The proposal is to be used for the purpose of a call centre and the plans do not show the infrastructure to enable it to be used for that purpose, including the cabling and phones.
A call centre is out of character with the established character in Milsons Point. The approval of the application would set a precedent for the erosion of the amenity of the area.
Lot 148 is underground. Lot 148 can only be accessed by the lifts and the lifts were designed to provide access for the residents in the high rise. The burden on the existing lifts will increase significantly if 50 additional people are using them each day.
The three existing commercial/retail premises within The Colonnades all have external access for staff and the public.
The fire exit measures are inadequate. The proposal relies on a fire exit to the pool which is part of the common property.
Access to lot 148 via the residential foyer and lift core is unacceptable as it will compromise the security of apartments that can be accessed from the foyer and car park. The proposal increases the risk of theft and property damage within the existing building.
The proposal will generate rubbish that must be removed via the lift.

━━━

* **WRITTEN TASKS**:
**a.** Please extract the passage of the call centre objections starting with "Lot 148 is underground." and going on through "the common property.".
**b.** Continue the call centre objections past their last sentence.
The rows are a separate set of material from the call centre objections above.

[Target pointing data]

━━━

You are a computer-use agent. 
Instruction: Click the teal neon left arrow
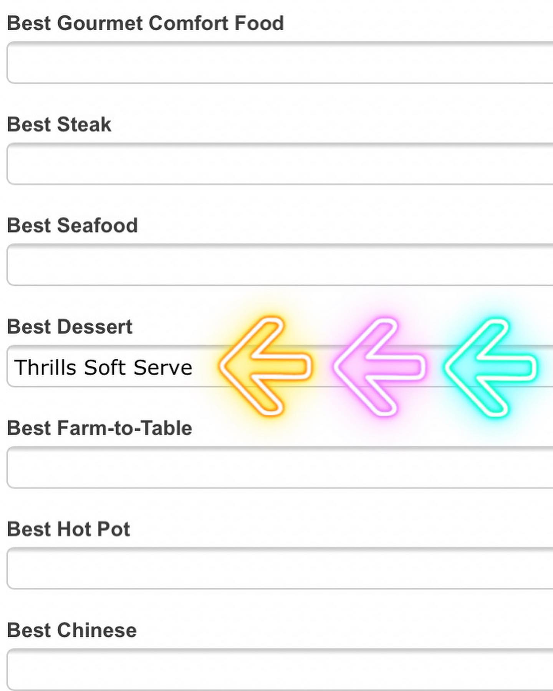[x=490, y=367]
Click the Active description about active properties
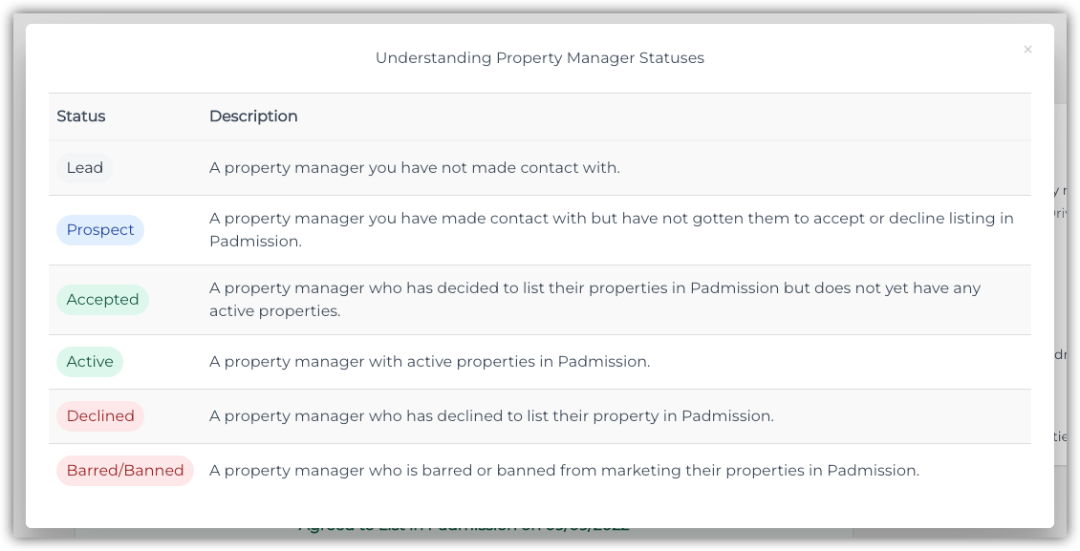 click(x=430, y=362)
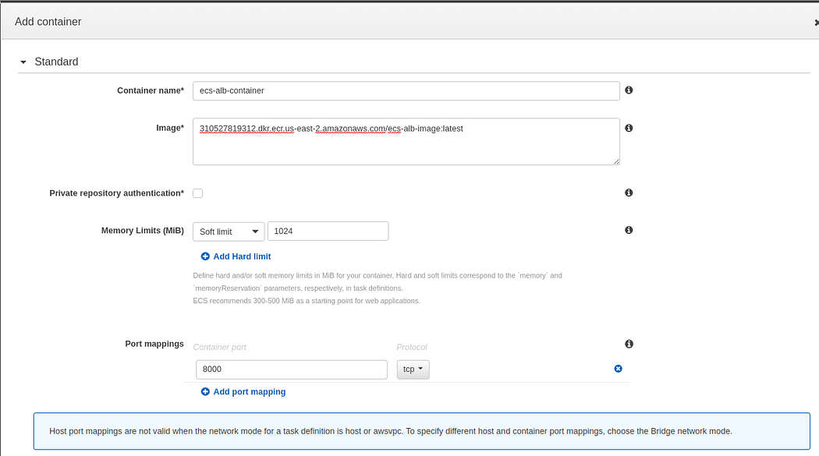Click info icon for Port mappings
819x456 pixels.
click(629, 344)
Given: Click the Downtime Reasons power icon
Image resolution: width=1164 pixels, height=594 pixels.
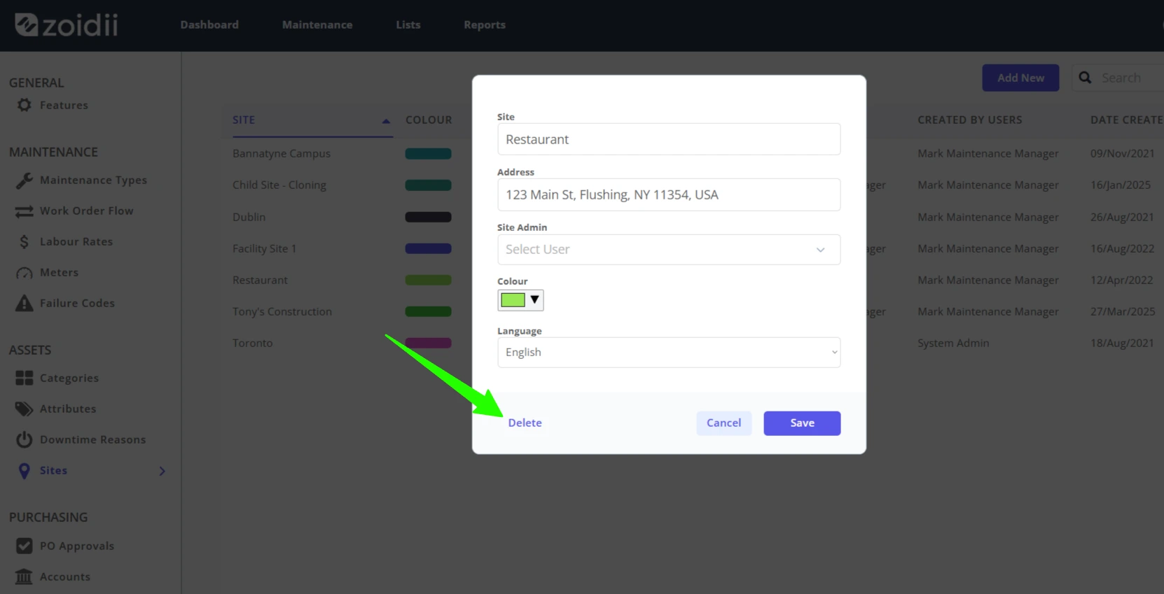Looking at the screenshot, I should point(25,440).
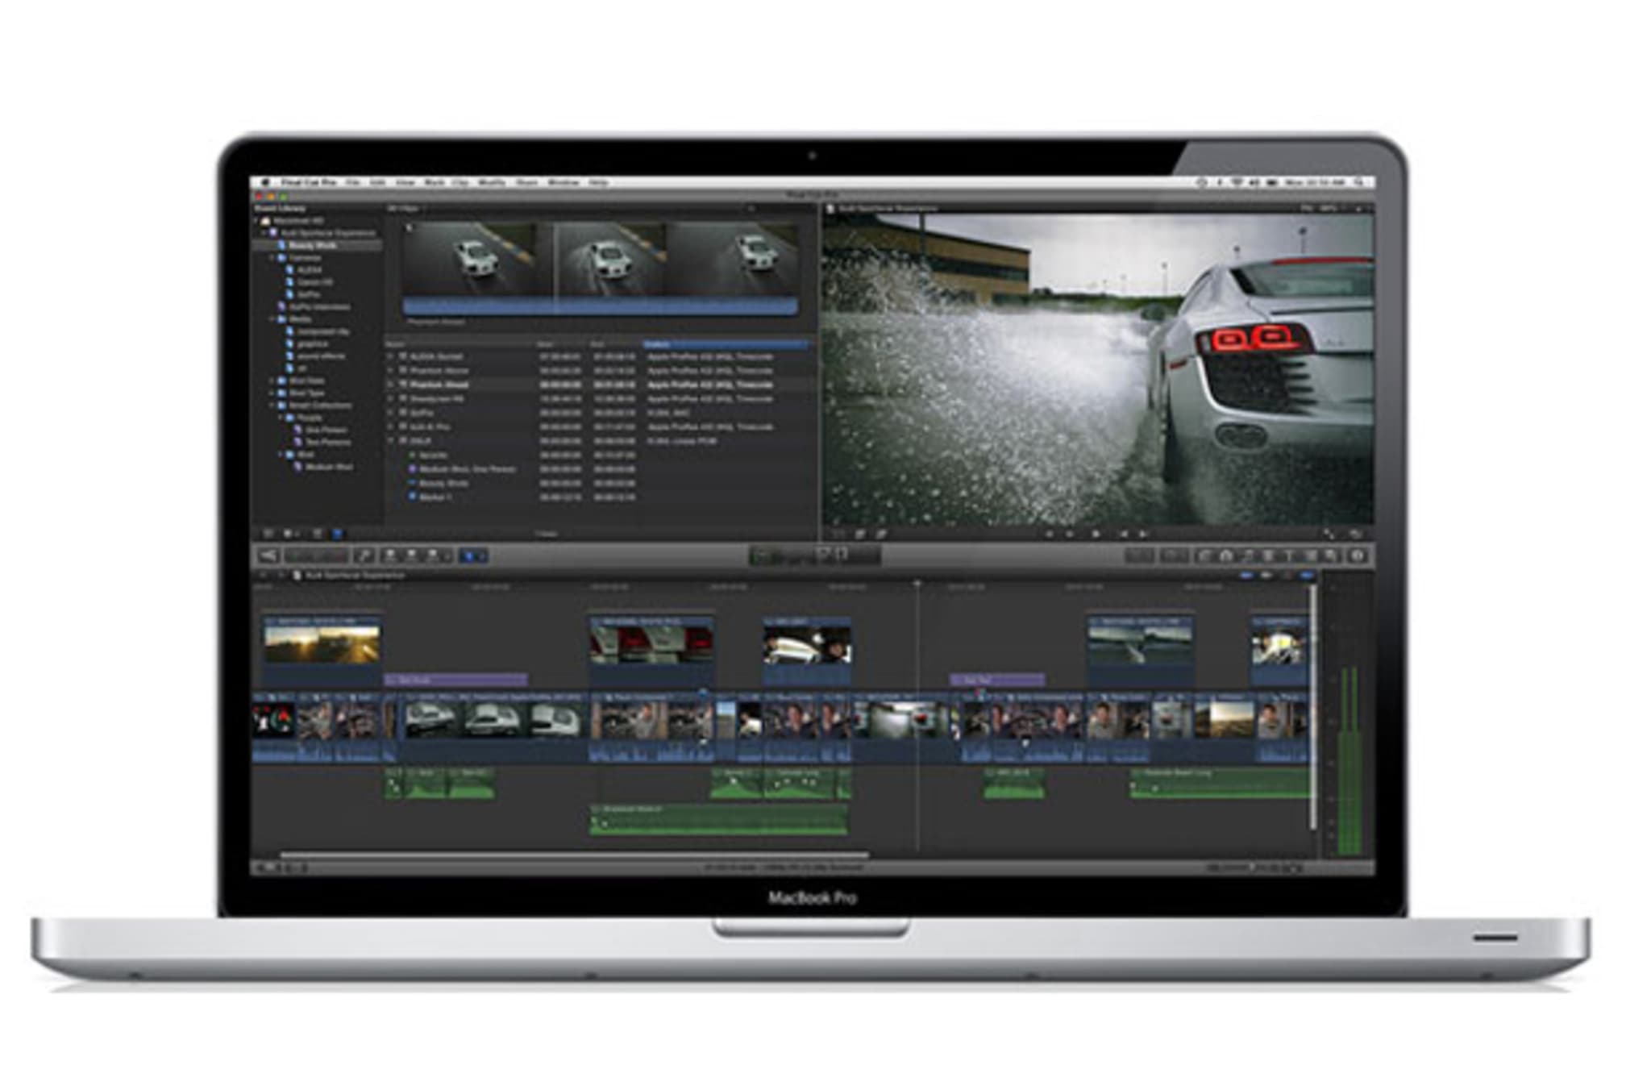Click the Share/import media toolbar button
The width and height of the screenshot is (1651, 1065).
coord(268,555)
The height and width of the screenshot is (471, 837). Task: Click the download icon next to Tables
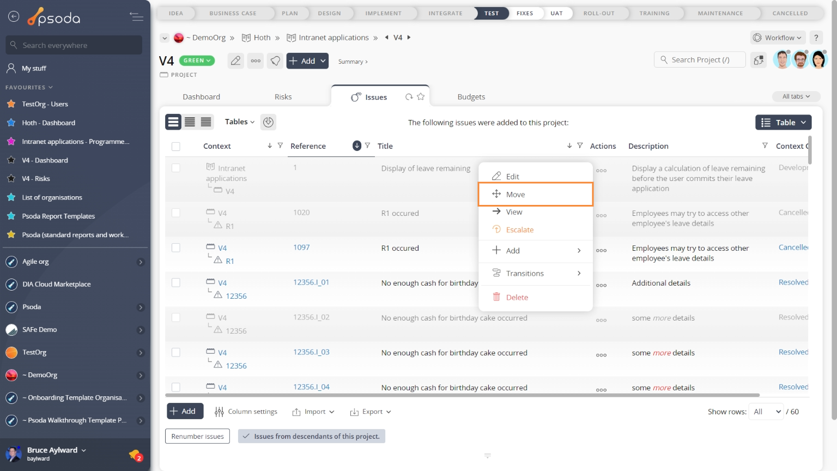[x=268, y=122]
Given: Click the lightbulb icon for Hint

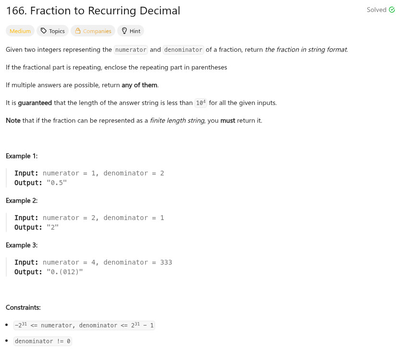Looking at the screenshot, I should [124, 31].
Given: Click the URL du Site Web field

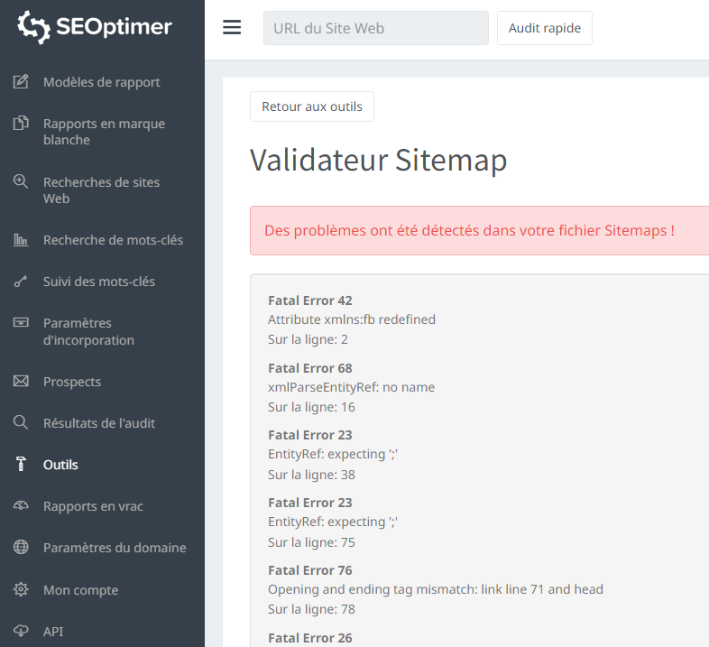Looking at the screenshot, I should (375, 28).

━━━

* **TASK-BY-TASK OUTPUTS**:
**a.**
Lot 148 is underground. Lot 148 can only be accessed by the lifts and the lifts were designed to provide access for the residents in the high rise. The burden on the existing lifts will increase significantly if 50 additional people are using them each day.
The three existing commercial/retail premises within The Colonnades all have external access for staff and the public.
The fire exit measures are inadequate. The proposal relies on a fire exit to the pool which is part of the common property.

**b.**
[4]
Expert evidence
The applicant relied on the expert evidence of Brett Daintry (planning and building surveying). The Council relied on the expert evidence of George Youhanna (planning) and Long Huynh (building surveying). The owners corporation relied on the evidence of Scott Barwick (planning) and Allan Harriman (building surveying).
[5]
Building Surveying
The building surveying experts agreed that the existing works undertaken within lot 148 provide sufficient facilities to allow lot 148 to be used as a Class 5 Building pursuant to the National Construction Code's performance and minimum technical requirements for new building work and that lot 148 is fit for occupation and use as an office. The experts agreed that there are no matters under Section F of the Building Code of Australia 2019 that would warrant the Council issuing an order.
The experts agreed that they had no concern as to the structural adequacy of the existing works within lot 148.
The experts were satisfied that the works-as-executed plans, building reports and certificates lodged with the Council demonstrate that adequate provision for fire safety has been made to ensure and promote the safety of persons in the event of a fire. The experts agreed that there are no apparent fire safety concerns in accordance with Sections D and E of the Building Code of Australia 2019 warranting the Council to issue an order.
According to Mr Harriman, the installation of drainage in lot 148 required the cutting of the concrete floor and excavation of the sub-soil to install the drainage. Messrs. Daintry and Huynh agreed that all works the subject of the BIC application are within lot 148.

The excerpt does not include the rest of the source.